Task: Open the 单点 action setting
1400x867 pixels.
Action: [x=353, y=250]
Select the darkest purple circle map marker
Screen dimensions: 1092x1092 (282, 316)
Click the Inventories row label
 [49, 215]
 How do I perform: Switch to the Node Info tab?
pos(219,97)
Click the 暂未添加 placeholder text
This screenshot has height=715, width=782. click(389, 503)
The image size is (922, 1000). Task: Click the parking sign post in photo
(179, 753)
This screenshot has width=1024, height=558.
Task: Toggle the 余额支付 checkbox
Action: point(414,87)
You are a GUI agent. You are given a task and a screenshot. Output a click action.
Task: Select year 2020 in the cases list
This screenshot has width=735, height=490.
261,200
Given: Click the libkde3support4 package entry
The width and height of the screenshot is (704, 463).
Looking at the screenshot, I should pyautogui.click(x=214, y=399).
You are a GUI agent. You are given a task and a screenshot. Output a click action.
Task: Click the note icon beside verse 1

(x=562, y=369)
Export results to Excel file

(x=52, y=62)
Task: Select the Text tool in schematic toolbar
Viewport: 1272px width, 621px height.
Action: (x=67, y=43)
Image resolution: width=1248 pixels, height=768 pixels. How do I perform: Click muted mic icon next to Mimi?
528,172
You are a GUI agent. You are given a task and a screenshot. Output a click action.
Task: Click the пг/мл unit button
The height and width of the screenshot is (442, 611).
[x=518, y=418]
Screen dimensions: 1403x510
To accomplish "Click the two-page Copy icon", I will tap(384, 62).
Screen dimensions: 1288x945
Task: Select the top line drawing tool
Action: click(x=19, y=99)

****************

**WHAT IS EXPECTED:** The answer should consist of every entry, repeated word for word.

**EXERCISE RESPONSE:**
Task: Open the 单点 action setting
1400x867 pixels.
Action: [x=353, y=250]
Select the darkest purple circle map marker
Screen dimensions: 1092x1092 (282, 316)
Click the Inventories row label
 [49, 215]
 How do I perform: Switch to the Node Info tab?
pos(219,97)
Click the 暂未添加 placeholder text
This screenshot has height=715, width=782. click(389, 503)
The image size is (922, 1000). Task: Click the parking sign post in photo
(179, 753)
This screenshot has width=1024, height=558.
Task: Toggle the 余额支付 checkbox
Action: point(414,87)
You are a GUI agent. You are given a task and a screenshot. Output a click action.
Task: Select year 2020 in the cases list
This screenshot has width=735, height=490.
261,200
Given: Click the libkde3support4 package entry
The width and height of the screenshot is (704, 463).
Looking at the screenshot, I should pyautogui.click(x=214, y=399).
You are a GUI agent. You are given a task and a screenshot. Output a click action.
Task: Click the note icon beside verse 1

(x=562, y=369)
Export results to Excel file

(x=52, y=62)
Task: Select the Text tool in schematic toolbar
Viewport: 1272px width, 621px height.
Action: (x=67, y=43)
Image resolution: width=1248 pixels, height=768 pixels. How do I perform: Click muted mic icon next to Mimi?
528,172
You are a GUI agent. You are given a task and a screenshot. Output a click action.
Task: Click the пг/мл unit button
The height and width of the screenshot is (442, 611).
[x=518, y=418]
Screen dimensions: 1403x510
To accomplish "Click the two-page Copy icon", I will tap(384, 62).
Screen dimensions: 1288x945
Task: Select the top line drawing tool
Action: click(x=19, y=99)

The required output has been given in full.